#### What is expected:
Repeat exactly the line with "Image resolution: width=1456" and each line after it to the end of the data below; pictures stay out.
===============
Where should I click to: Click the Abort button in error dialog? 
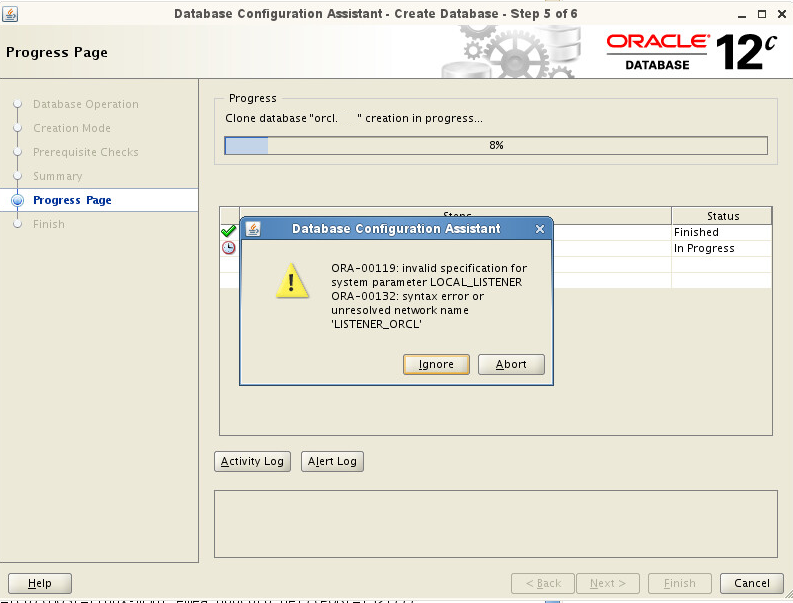511,364
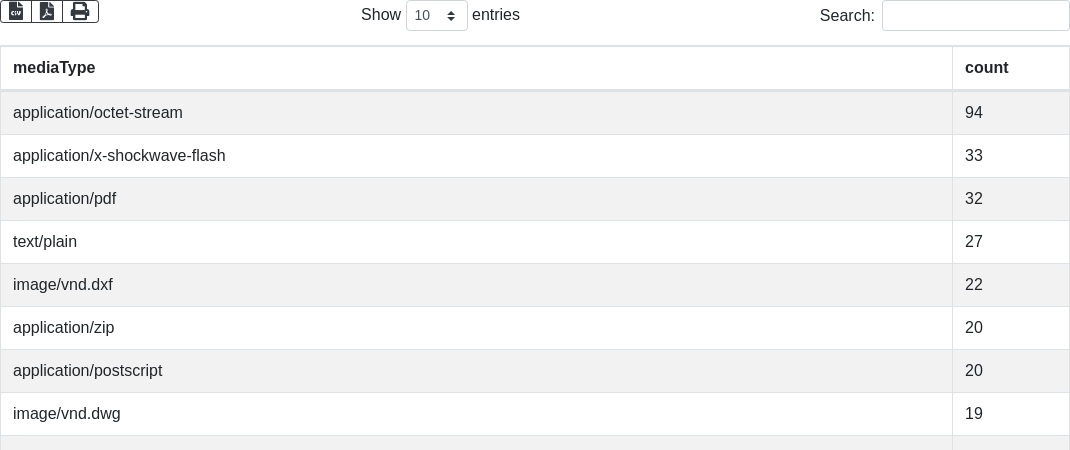Open the Show entries dropdown
This screenshot has width=1070, height=450.
point(437,15)
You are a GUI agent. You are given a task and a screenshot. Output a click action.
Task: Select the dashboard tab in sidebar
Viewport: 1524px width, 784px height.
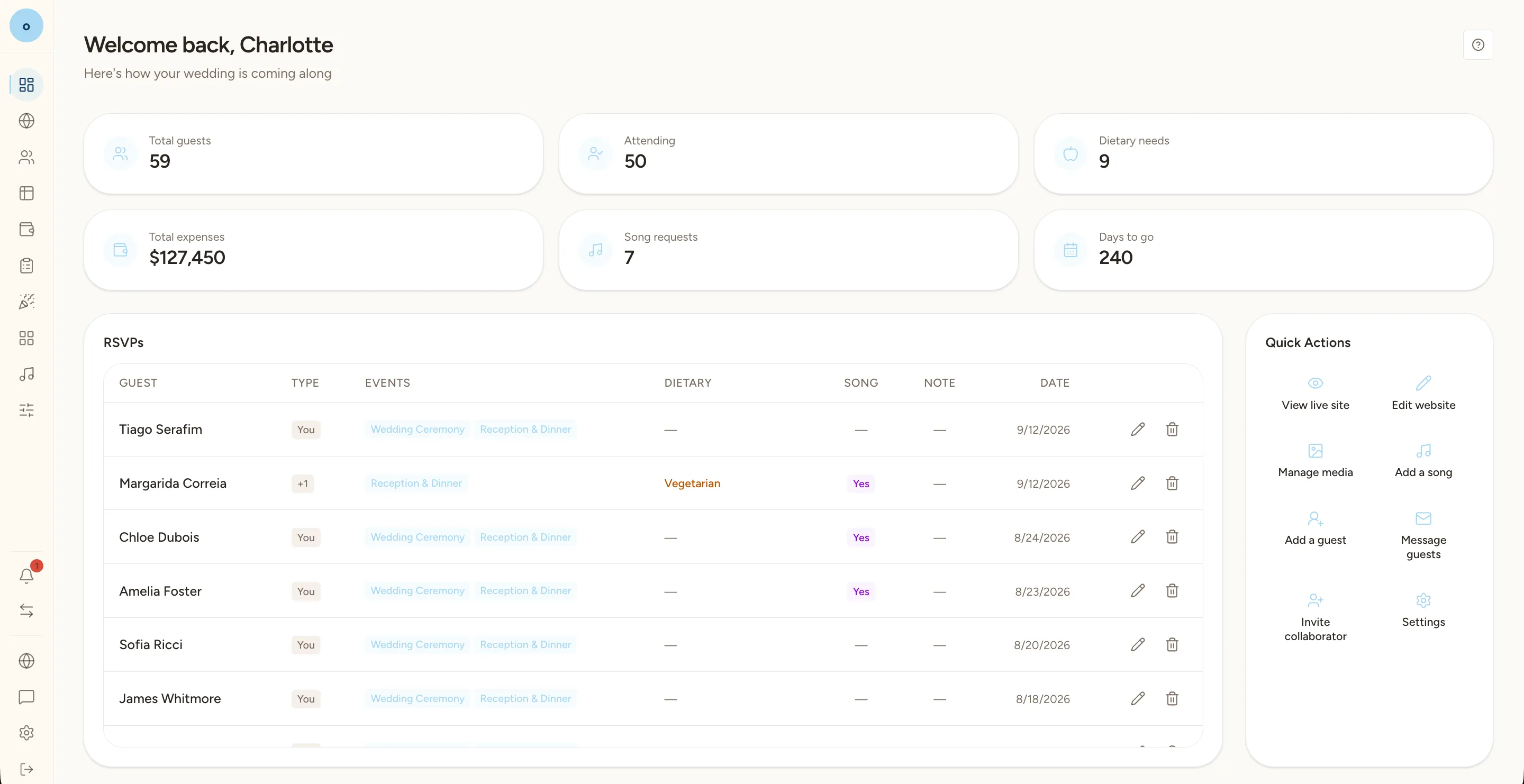[x=26, y=85]
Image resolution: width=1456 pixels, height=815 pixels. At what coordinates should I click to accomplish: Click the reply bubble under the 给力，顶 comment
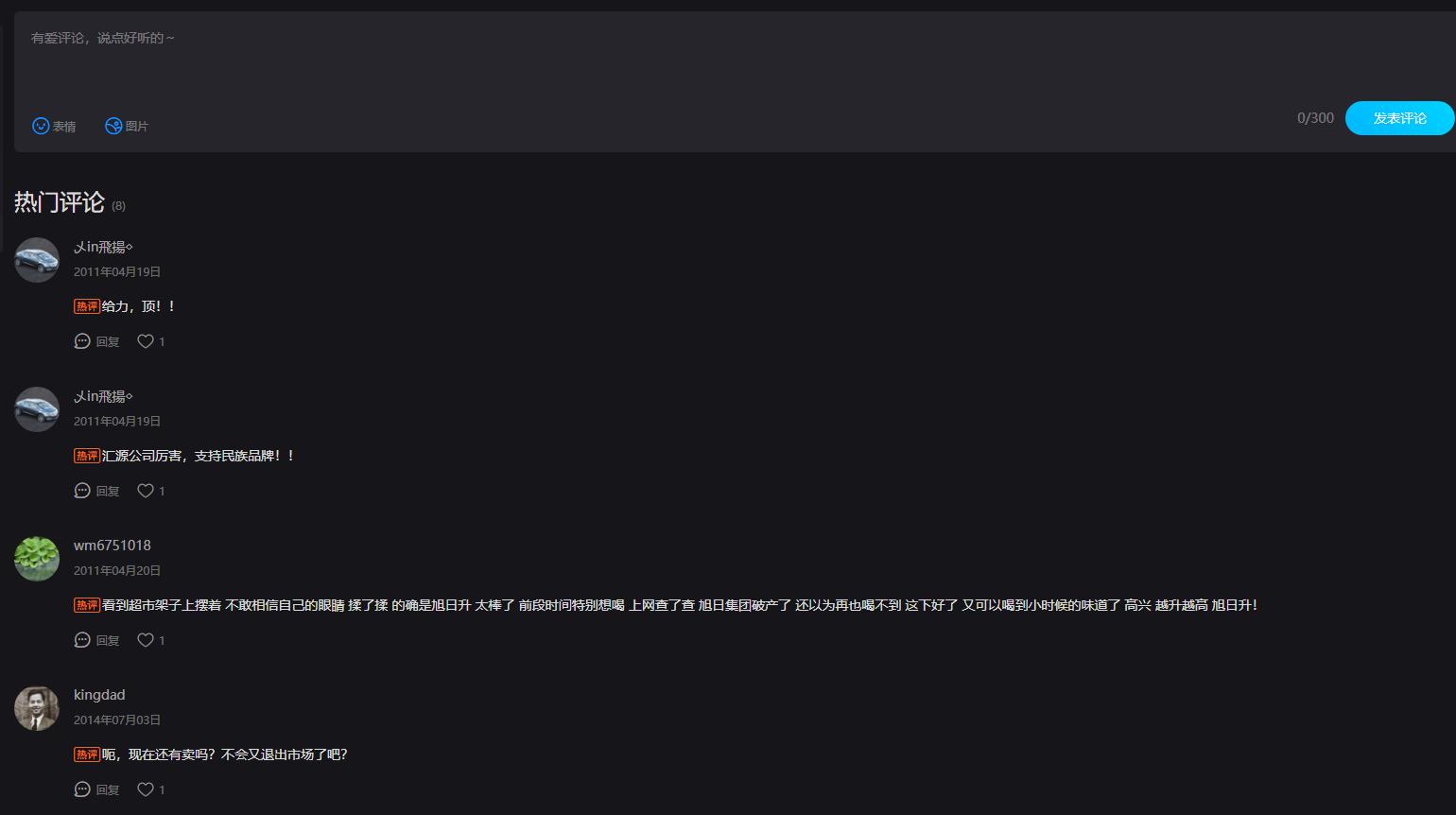pos(82,341)
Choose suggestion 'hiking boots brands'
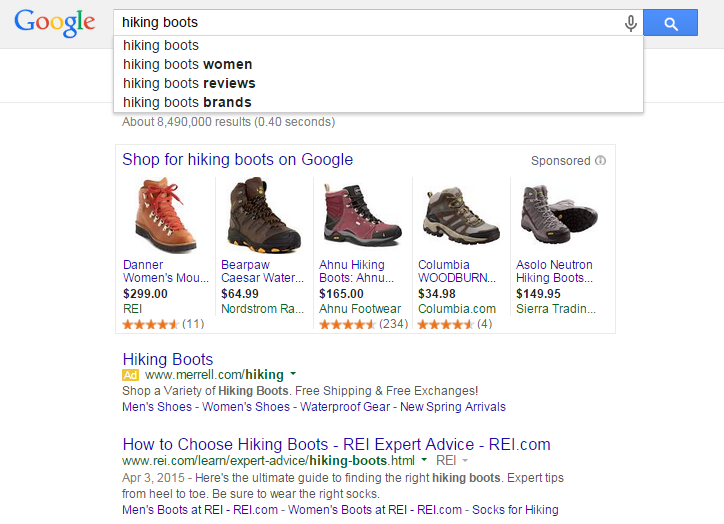The image size is (724, 524). pos(187,102)

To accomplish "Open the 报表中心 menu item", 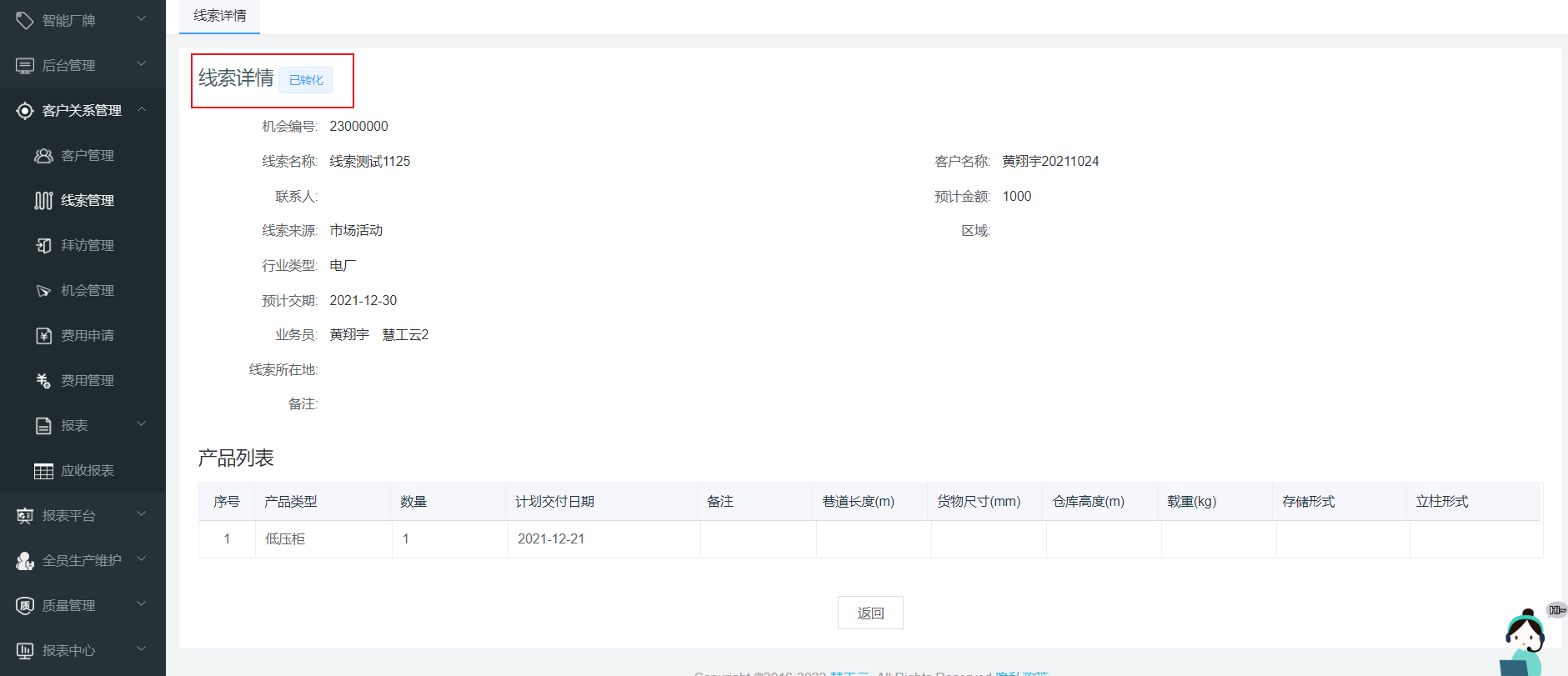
===============
#### Task result:
Image resolution: width=1456 pixels, height=815 pixels. At what coordinates should I click to accomplish: Click the reply bubble under the 给力，顶 comment
pos(82,341)
Choose suggestion 'hiking boots brands'
The image size is (724, 524). pos(187,102)

To accomplish "Open the 报表中心 menu item", 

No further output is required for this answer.